● **Activity**
No line before the one containing "Каталог (241, 233)" is to be output; retype exactly that line and all lines that follow it to the end of the records.

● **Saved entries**
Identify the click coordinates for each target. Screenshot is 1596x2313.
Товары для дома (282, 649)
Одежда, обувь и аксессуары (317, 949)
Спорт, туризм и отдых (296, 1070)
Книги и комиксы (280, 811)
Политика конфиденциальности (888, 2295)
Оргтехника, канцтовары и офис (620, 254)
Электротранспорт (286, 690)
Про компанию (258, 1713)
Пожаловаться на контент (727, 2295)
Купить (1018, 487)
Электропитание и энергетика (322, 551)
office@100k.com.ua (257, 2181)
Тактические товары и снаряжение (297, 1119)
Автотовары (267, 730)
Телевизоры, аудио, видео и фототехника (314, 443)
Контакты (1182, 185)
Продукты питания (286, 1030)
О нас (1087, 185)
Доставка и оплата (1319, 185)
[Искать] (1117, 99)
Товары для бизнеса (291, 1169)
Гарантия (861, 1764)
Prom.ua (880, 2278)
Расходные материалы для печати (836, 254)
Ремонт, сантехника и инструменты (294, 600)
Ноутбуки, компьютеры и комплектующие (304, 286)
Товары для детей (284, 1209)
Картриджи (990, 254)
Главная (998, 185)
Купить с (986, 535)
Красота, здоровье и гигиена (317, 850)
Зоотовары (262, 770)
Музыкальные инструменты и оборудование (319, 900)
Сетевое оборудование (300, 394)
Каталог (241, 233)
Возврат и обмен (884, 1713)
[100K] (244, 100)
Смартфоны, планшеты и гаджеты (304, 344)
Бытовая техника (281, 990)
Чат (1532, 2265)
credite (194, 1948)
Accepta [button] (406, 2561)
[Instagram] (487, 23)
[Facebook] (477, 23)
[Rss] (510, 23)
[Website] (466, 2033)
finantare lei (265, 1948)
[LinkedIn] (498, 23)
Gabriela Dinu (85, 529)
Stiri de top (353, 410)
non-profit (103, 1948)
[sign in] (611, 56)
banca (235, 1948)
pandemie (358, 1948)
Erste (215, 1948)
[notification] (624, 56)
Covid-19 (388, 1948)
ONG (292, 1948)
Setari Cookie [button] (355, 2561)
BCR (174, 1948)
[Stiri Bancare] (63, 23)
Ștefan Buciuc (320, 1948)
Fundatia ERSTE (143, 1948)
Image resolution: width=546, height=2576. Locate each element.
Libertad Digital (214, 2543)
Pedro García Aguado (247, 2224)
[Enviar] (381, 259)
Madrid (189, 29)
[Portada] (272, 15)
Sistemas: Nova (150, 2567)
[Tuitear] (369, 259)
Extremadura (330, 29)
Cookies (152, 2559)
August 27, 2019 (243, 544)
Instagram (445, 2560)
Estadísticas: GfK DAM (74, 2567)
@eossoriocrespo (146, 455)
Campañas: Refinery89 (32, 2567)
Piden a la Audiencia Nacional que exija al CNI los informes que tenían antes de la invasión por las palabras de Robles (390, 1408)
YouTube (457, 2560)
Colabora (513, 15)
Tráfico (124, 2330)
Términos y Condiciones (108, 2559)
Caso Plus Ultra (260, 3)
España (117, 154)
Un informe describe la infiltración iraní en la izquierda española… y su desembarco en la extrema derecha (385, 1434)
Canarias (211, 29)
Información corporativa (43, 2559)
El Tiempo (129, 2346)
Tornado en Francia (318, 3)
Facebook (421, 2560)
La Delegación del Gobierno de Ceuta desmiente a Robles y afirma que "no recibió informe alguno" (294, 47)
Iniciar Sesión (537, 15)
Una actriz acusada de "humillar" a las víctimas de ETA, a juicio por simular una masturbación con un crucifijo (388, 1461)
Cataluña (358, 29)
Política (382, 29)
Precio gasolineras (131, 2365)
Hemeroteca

● **Answer space**
Каталог (241, 233)
Возврат и обмен (884, 1713)
[100K] (244, 100)
Смартфоны, планшеты и гаджеты (304, 344)
Бытовая техника (281, 990)
Чат (1532, 2265)
credite (194, 1948)
Accepta [button] (406, 2561)
[Instagram] (487, 23)
[Facebook] (477, 23)
[Rss] (510, 23)
[Website] (466, 2033)
finantare lei (265, 1948)
[LinkedIn] (498, 23)
Gabriela Dinu (85, 529)
Stiri de top (353, 410)
non-profit (103, 1948)
[sign in] (611, 56)
banca (235, 1948)
pandemie (358, 1948)
Erste (215, 1948)
[notification] (624, 56)
Covid-19 (388, 1948)
ONG (292, 1948)
Setari Cookie [button] (355, 2561)
BCR (174, 1948)
[Stiri Bancare] (63, 23)
Ștefan Buciuc (320, 1948)
Fundatia ERSTE (143, 1948)
Image resolution: width=546, height=2576. Locate each element.
Libertad Digital (214, 2543)
Pedro García Aguado (247, 2224)
[Enviar] (381, 259)
Madrid (189, 29)
[Portada] (272, 15)
Sistemas: Nova (150, 2567)
[Tuitear] (369, 259)
Extremadura (330, 29)
Cookies (152, 2559)
August 27, 2019 (243, 544)
Instagram (445, 2560)
Estadísticas: GfK DAM (74, 2567)
@eossoriocrespo (146, 455)
Campañas: Refinery89 (32, 2567)
Piden a la Audiencia Nacional que exija al CNI los informes que tenían antes de la invasión por las palabras de Robles (390, 1408)
YouTube (457, 2560)
Colabora (513, 15)
Tráfico (124, 2330)
Términos y Condiciones (108, 2559)
Caso Plus Ultra (260, 3)
España (117, 154)
Un informe describe la infiltración iraní en la izquierda española… y su desembarco en la extrema derecha (385, 1434)
Canarias (211, 29)
Información corporativa (43, 2559)
El Tiempo (129, 2346)
Tornado en Francia (318, 3)
Facebook (421, 2560)
La Delegación del Gobierno de Ceuta desmiente a Robles y afirma que "no recibió informe alguno" (294, 47)
Iniciar Sesión (537, 15)
Una actriz acusada de "humillar" a las víctimas de ETA, a juicio por simular una masturbación con un crucifijo (388, 1461)
Cataluña (358, 29)
Política (382, 29)
Precio gasolineras (131, 2365)
Hemeroteca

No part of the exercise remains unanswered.